A strange and wondrous landscape

I have a scant half hour before they come to pick me up for a hiking trip to the top of Mt. Wellington, but I have had such trouble finding my way into internet that I’ll seize the minute.

I’m writing this from a hoIMG_4106 by you.tel room in Tasmania, just after breakfast on Saturday morning. Over the past few days, my attention has shifted from the whirl of book-related activities to the outdoors of this wildly beautiful and enchanting landscape. I will write more about cultural discoveries, but this morning a few notes about the natural world, because that angle is so very different from my own.

Renee took me hiking in the Dandenong mountains–and just in the nick of time. After so many days of inside activities and mental exercise, I was getting scattered and maybe a little grouchy. Renee swooped in and we escaped the city for a 7 km hike (some of it REALLY steep!) through the temperate rainforests north of Melbourne. It was like falling into a fairy tale to walk amid the towering trees, mountain ashes and gums, in the deep silence. The air smelled of what must be eucalyptus, a green and clarifying scent that washed the cobwebs out of my brain and gave my body the vigorous hike it most desperately needed. More on the trees in a little bit, but first, the birds.

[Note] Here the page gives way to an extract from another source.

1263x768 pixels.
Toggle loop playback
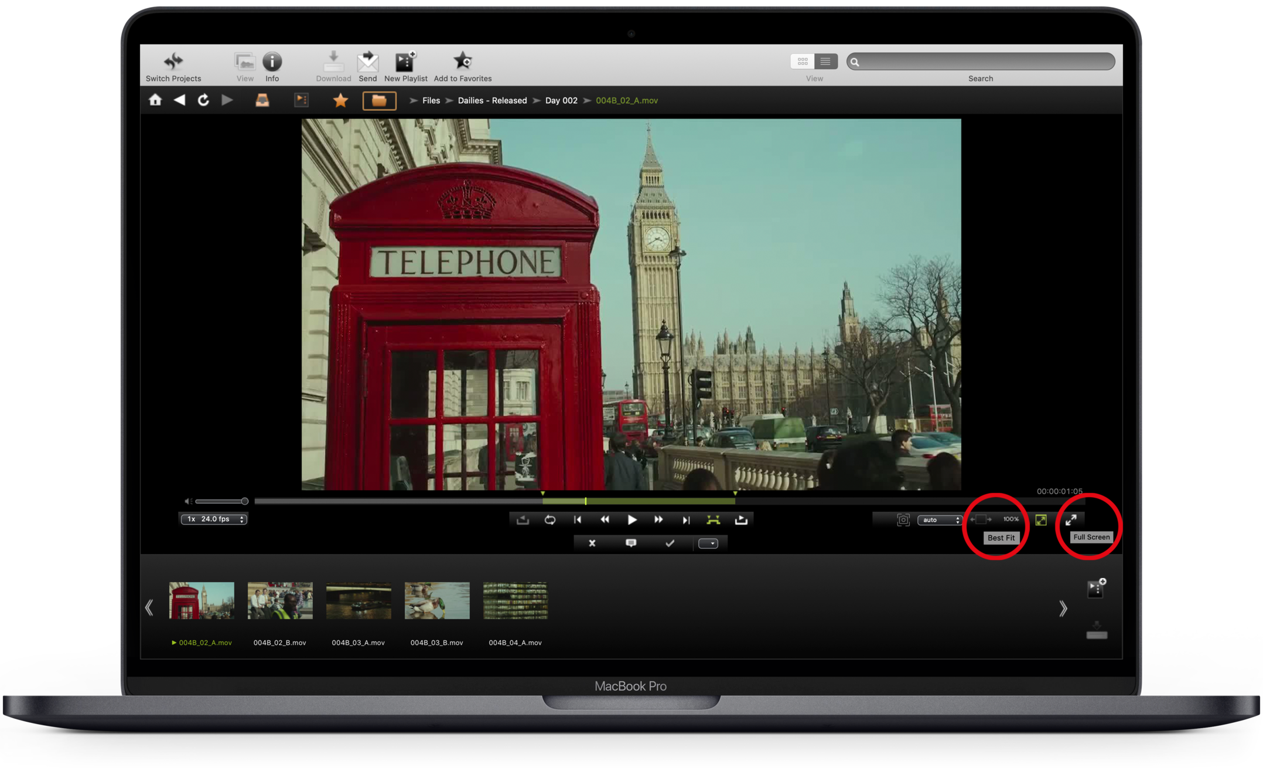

The BIRDS!!! We saw white cockatoos and rosellas and galahs and parrots, flying free. For Australians, this elicits no reaction whatsoever, but when your local birds are robins and wrens and sparrows with the odd blue jay flashing through the world, a red and purple rosella is a stunning sight, and a tree filled with big noisy cockatoos makes you laugh aloud, and a cluster of parrots is almost worth a tear of wonder. Not to mention the sounds! Kookaburras laughing, really laughing, in a maniacal, echoey way. The cockatoos screeching. Fantastical. We even saw a lyrebird, who seemed unbothered by us, and dug around in the grass by the trail, swishing her long tail.

Running out of time….more later if I can get on. I will also post some photos at that point. It will take too much time just now. Musings about trees and food and the wonders of Tassie. For now, I’m off to hike the local mountain.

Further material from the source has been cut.